This Thing Between Us
Gus Moreno
MCD X FSG Originals (October 12, 2021)
Reviewed by Ray Palen
I admit to not being familiar with the work of author Gus Moreno, and was eager to read his highly acclaimed full-length debut novel entitled THIS THING BETWEEN US. My expectations were exceeded with this terrific literary horror novel that features one of the best and deepest explorations on grief that I have ever read.
The novel opens with Thiago at the funeral for his wife Vera. The young couple was unique protagonists for your usual horror novel, as they were Mexican-American. It was this dynamic that put an additional spin on the narrative, as cultural biases and norms played a key role in the characters that Thiago would interact with throughout the story. Thiago did not have a lot of say in Vera’s burial as he bent to the decisions made by her family, mostly her mother.
THIS THING BETWEEN US sees several jumps during the narrative from the present to incidents that occurred between Thiago and Vera. One significant bit involved an electronic personal home device (think Alexa or Siri) called Itza, which began to act up in their new apartment. Scratching walls, eerie music playing in the middle of the night, and packages they had not ordered were the start of the issues they attributed to the Itza.
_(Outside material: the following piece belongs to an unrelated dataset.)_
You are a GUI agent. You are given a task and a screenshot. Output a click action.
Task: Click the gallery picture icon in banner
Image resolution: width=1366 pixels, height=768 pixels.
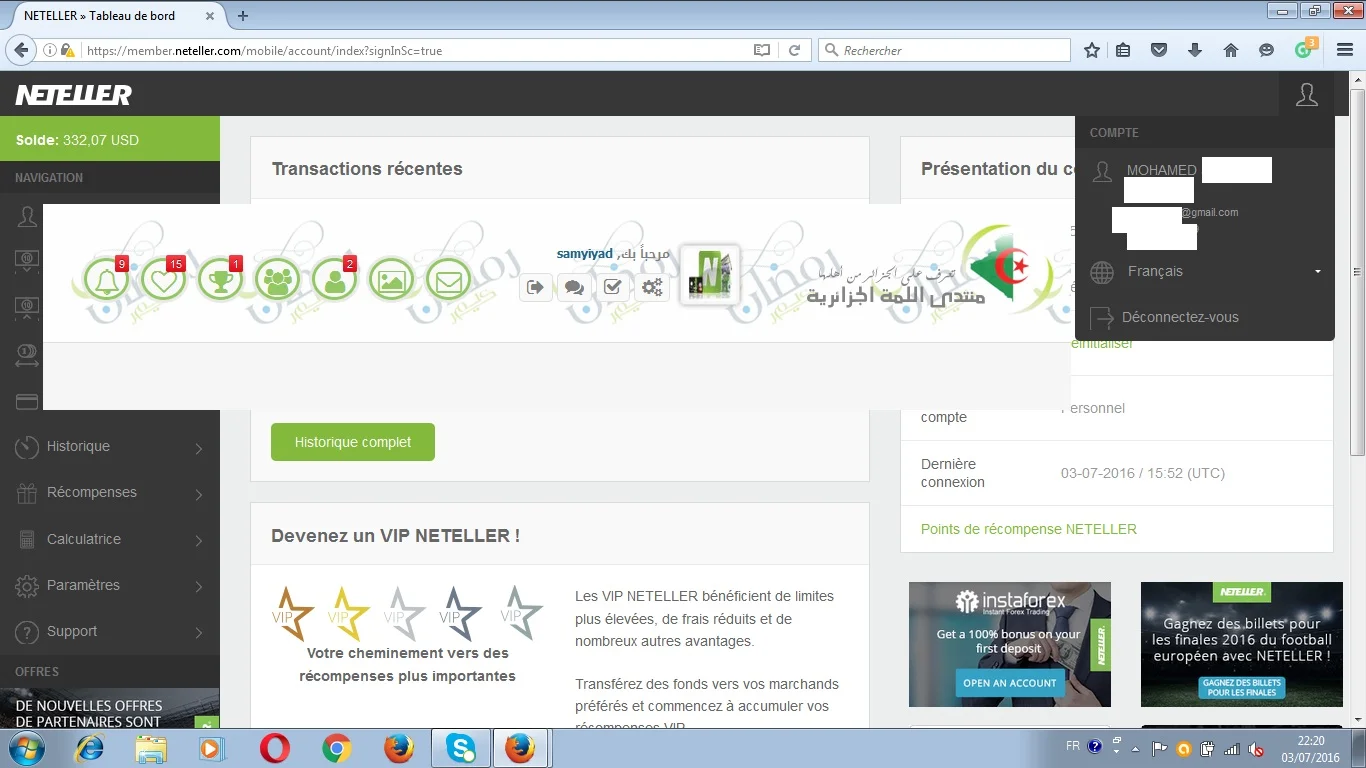(x=392, y=282)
After Vera’s passing, Thiago is not free of strange occurrences in his life—even when he leaves the area—and he can link this back to the onset of the Itza situation.
Even when Thiago makes the difficult decision to leave everyone and everything he knows behind in Chicago and start life over on his own in the woods of Colorado, Itza still has warnings for him prior to his unplugging her for the move by way of odd quotes like: “You can’t handle the truth.” The home he selected in Colorado is remote and far away from any neighbor. He takes on a stray dog who becomes his sole companion. As they explore the woods behind the house, they find a large wall in the middle of the forest almost like the monolith from 2001: A SPACE ODYSSEY.
After experiencing the wall, Thiago becomes consumed with it even finding no peace in his dreams. He drives his truck into the wall to no avail. Then, during another visit to the woods, the wall is gone but now replaced by a staircase. This staircase somehow leads to the subway station where Vera was killed by an accidental collision with a young man that knocks her down the concrete staircase. The strange occurrences do not end for Thiago as he picks out a book that had been left on the shelf in the home he moved into to find that several of the pages merely listed over and over again the statement: Pull me out of the wall.
THIS THING BETWEEN US will quickly turn surreal involving horrific deaths and scenes that make no sense in the real world. Since Thiago can no longer separate reality from fiction and believing that Vera is trying to get through to him this entire time, makes him become an unsure narrator, at best, yet you cannot look away. He still avers that what lives inside the Itza killed his wife and was still after his own sanity. The downward spiral Thiago takes makes for some terrific horror fiction and Gus Moreno is a wordsmith well watching out for.